Kisber made good progress over the winter of 1875–1876 and was regarded as one of the leading contenders for the Derby. He did not run in any of the trial races or the 2000 Guineas however, and there were rumours that he would also miss the Derby. The rumours originated from the difficult financial position of his owners: the Baltazzi brothers were heavily in debt and it seemed possible that Kisber, as their most valuable asset, would be seized by their creditors.
Eventually, the brothers managed to obtain further credit, enabling the colt to run in their colours at Epsom.

On 31 May he started 4/1 second favourite in a field of fifteen. Petrarch, who had won the 2000 Guineas was favourite at 2/1. Kisber broke quickly, but was then pulled back by Charles Maidment and raced towards the back of the field in the early stages. He turned into the straight in fifth place and moved up to challenge Petrarch for the lead just over a furlong out. Kisber quickly went clear as the favourite weakened and won very easily by five lengths from Forerunner. The Baltazzi brothers financial position was eased considerably: apart from the prize-money, they took an estimated £100,000 in winning bets.

A few days after his win at Epsom, Kisber was sent to Longchamp for the Grand Prix de Paris on 11 June, the most important race in France. Kisber started favourite for the 3000m race in front of a large and enthusiastic crowd which included the President of France. Following an investigation by the French racing officials it was declared that he would not be considered an English horse in the event of his victory. He produced a "wonderful" performance, leading for most of the way and winning very easily by five lengths from the Oaks winner Enguerrande. The win took his earnings for the year to £11,173.

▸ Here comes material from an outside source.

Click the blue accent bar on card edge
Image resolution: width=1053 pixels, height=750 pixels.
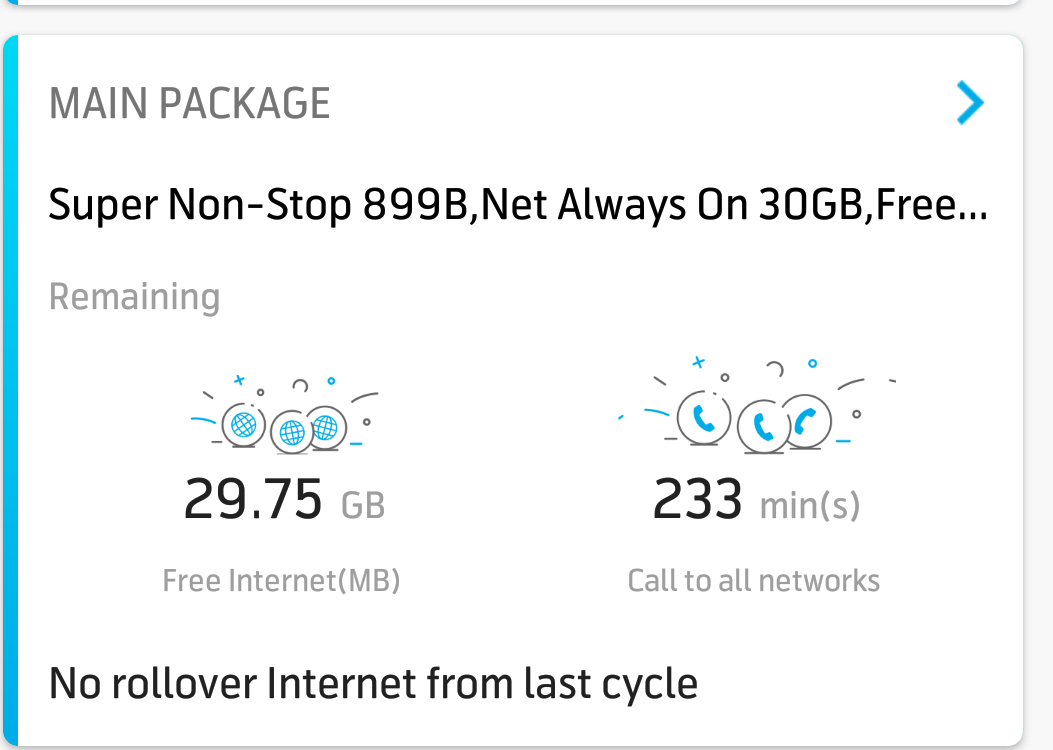(x=10, y=390)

On his final start Kisber was sent to Doncaster for the St Leger, for which he started 7/4 favourite against eight rivals despite rumours that he was having problems in training. He was certainly not impressive before the race, appearing heavily bandaged on all four legs. He ran prominently for much of the way but weakened abruptly in the straight and finished a remote fourth behind Petrarch. John Osbourne, who rode him in the race said "He was beaten before he even started". There was some dissatisfaction with the result from those who felt that Kisber had not shown his true form and that his owners had never intended him to win. According to one London correspondent, there were "suspicions of unfairness".

Kisber was entered in some major races in 1877, and was rumoured to be returning for a match race against Silvio in 1878, but he never ran again.

==Popular culture==
The "Kisber" was the name given to one of the most fashionable bonnets of the summer of 1876.

==Stud career==
Kisber was based at various studs in England from 1877 to 1886 when he was moved to the Baltazzi brothers stud at Napajedla in Moravia. Two years later he was moved to a stud in Bad Harzburg in Germany, where he remained for the rest of his life. He was Champion Sire in Germany in 1894, 1895 and 1896. His death was reported in 1895.

==Sire line tree==

- Kisber
  - Kinsky
  - Crafton
    - Freak
    - Craftsman
    - Hulcot
  - Ducat
  - Harmattan
  - Hungarian
  - Arcadian
    - Flugschrift
  - Kaunitz
  - Sennor
  - Hardenberg
  - Realist
    - Real Scotch
  - Ausmarker
  - Sperber
  - Asche
  - Trollhetta
  - Undolf
  - Steinbock
  - Altgold
  - Sperber's Bruder
  - Imm

==Pedigree==

Pedigree of Kisber (HUN), bay stallion, 1873
| Sire Buccaneer (GB) 1857 | Wild Dayrell 1852 | Ion | Cain |
Margaret
| Ellen Middleton | Bay Middleton |
Myrrha
| Little Red Rover mare 1841 | Little Red Rover | Tramp |
Miss Syntax
| Eclat | Edmund |
Squib
| Dam Mineral (GB) 1863 | Rataplan 1850 | The Baron | Birdcatcher |
Echidna
| Pocahontas | Glencoe |
Marpessa
| Manganese 1853 | Birdcatcher | Sir Hercules |
Guiccioli
| Moonbeam | Tomboy |
Lunatic (Family: 4-c)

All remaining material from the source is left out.